Conforme a norma convencional suscite o início da “era dos direitos” das pessoas com deficiência em âmbito mundial, o Decreto de promulgação antes aludido traduz a “era dos direitos” das pessoas com deficiência no Brasil.
Há de se reconhecer o caráter histórico, emancipatório e de Justiça desse empenho de Governo. Ninguém há de tirar-lhe esse mérito do qual todos aqueles que sofremos discriminação em razão de deficiência reconhecemos.
Nada obstante, há uma distância entre o que está posto normativamente e o mundo real, o plano dos acontecimentos em que os direitos deveriam estar sendo plenamente gerenciados também positivamente.
O fato incontestável é que a norma convencional, incorporada constitucionalmente em toda sua extensão e sem ressalvas, inclusive no que se refere ao seu Protocolo Facultativo, é autoaplicável, naquilo que comportar, traduz cláusula pétrea, por se tratar de matéria que envolve a Doutrina dos Direitos Humanos e foi aprovada com quorum qualificado por ambas as Casas Legislativas, e é também insuscetível de revisão constitucional (derivada).

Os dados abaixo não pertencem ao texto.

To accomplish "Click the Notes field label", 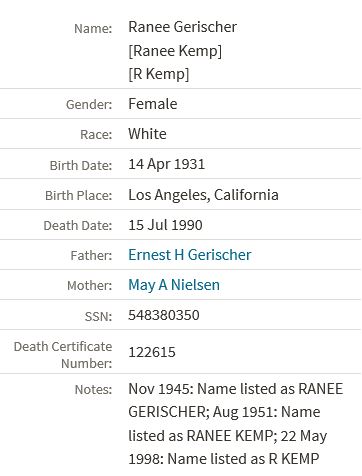I will point(93,390).
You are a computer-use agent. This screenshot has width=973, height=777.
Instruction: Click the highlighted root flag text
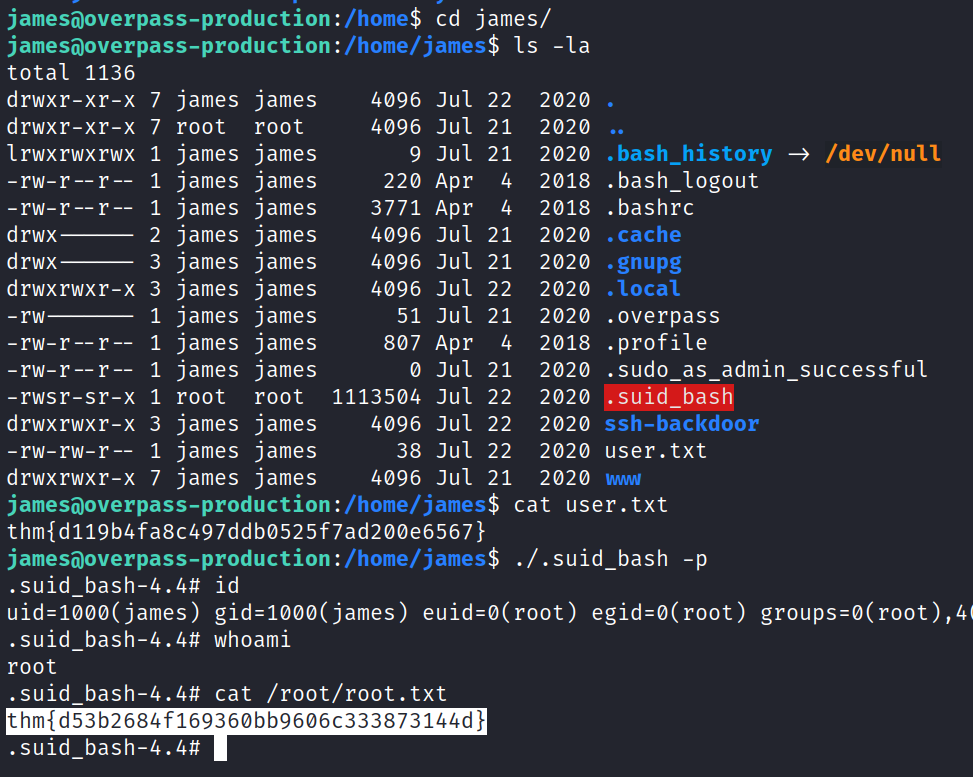247,721
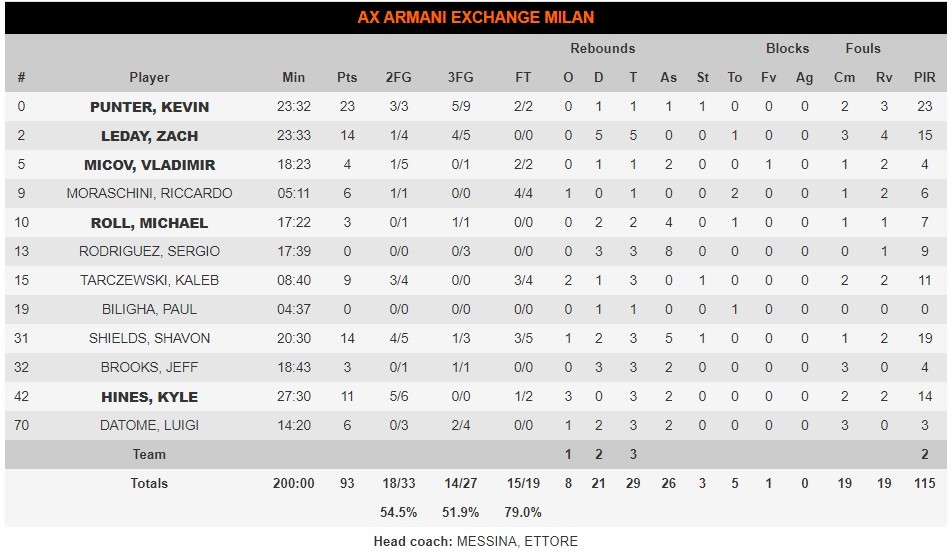Select DATOME, LUIGI player name

point(149,426)
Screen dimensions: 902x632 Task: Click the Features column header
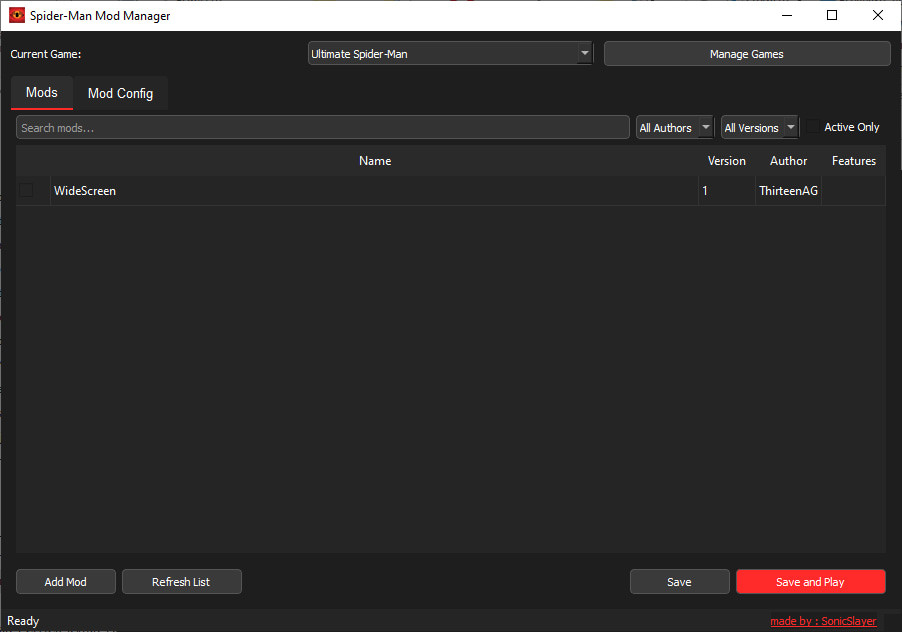tap(854, 160)
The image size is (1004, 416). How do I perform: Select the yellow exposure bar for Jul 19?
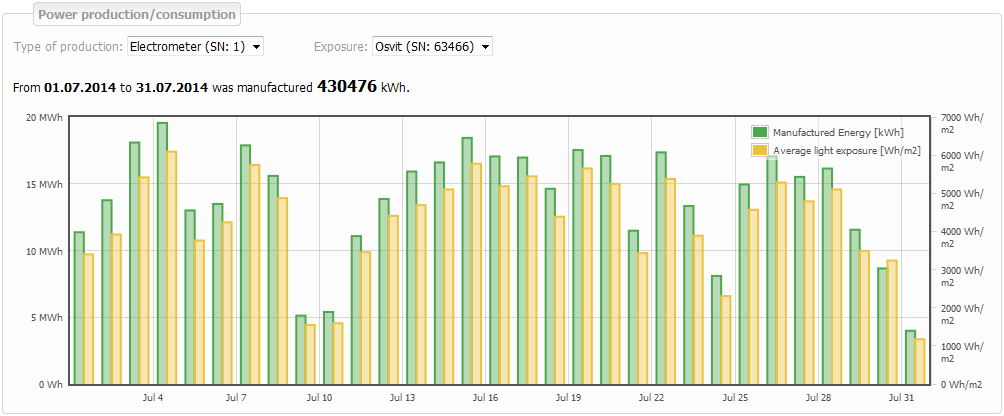[588, 276]
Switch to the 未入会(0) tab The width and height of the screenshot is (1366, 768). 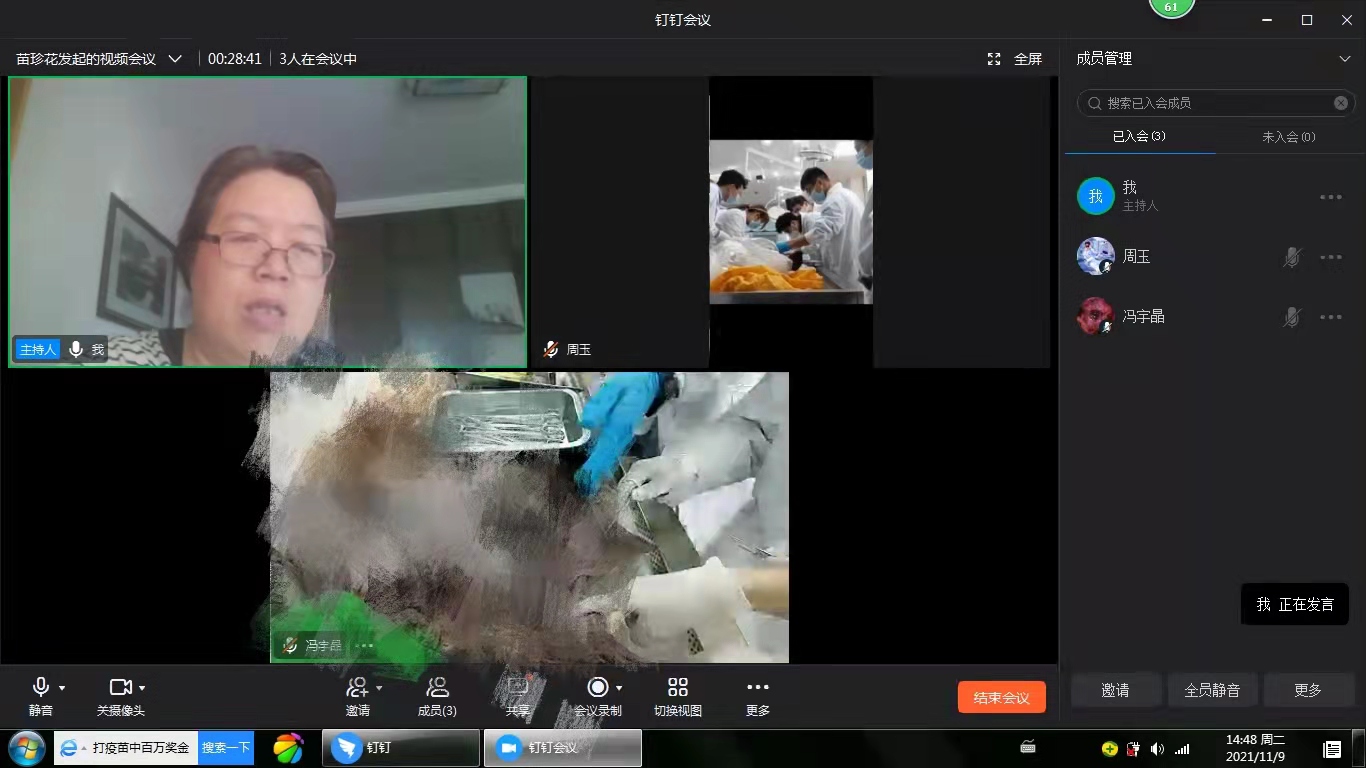coord(1288,137)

Sobre o Protocolo Facultativo, também incorporado na Constituição, entende-se que por sua subscrição o país reconhece a competência do Comitê sobre os Direitos das Pessoas com Deficiência para receber e considerar comunicações submetidas por pessoas ou grupos de pessoas, ou em nome delas, sujeitos à sua jurisdição, alegando serem vítimas de violação das disposições da Convenção por um Estado-parte (Artigo 1, do Protocolo Facultativo). Isto significa, na prática, que as matérias concernentes à solução de controvérsias que versem à fiel aplicação da Convenção sobre os Direitos das Pessoas com Deficiência podem ser discutidas ou rediscutidas para além da Ordem Jurídica interna. O Supremo Tribunal Federal, nesses casos, não detém, portanto, a última palavra. Enquanto isso, os Tribunais de Contas do país agregam competências absolutamente inadiáveis e vitais para as pessoas em geral e ganham, por isso, um novo perfil institucional, menos contábil e mais proativo, sem prejuízo de suas funções clássicas. O controle externo das contas públicas, mas não só esse tipo de controle oficial, sofisticou-se em direção às virtudes da contemporaneidade. A alteridade passou a fundamentar mais ostensivamente as ações do poder público e também as relações do setor privado de uma sociedade aberta. Isso explica o interesse social crescente pelos negócios de Estado e pela construção social como um todo, aclara o despertar das dormitâncias da cidadania em países ainda submetidos às desigualdades sociais mais agudas e sinalizam para um futuro de mais prosperidade para todos.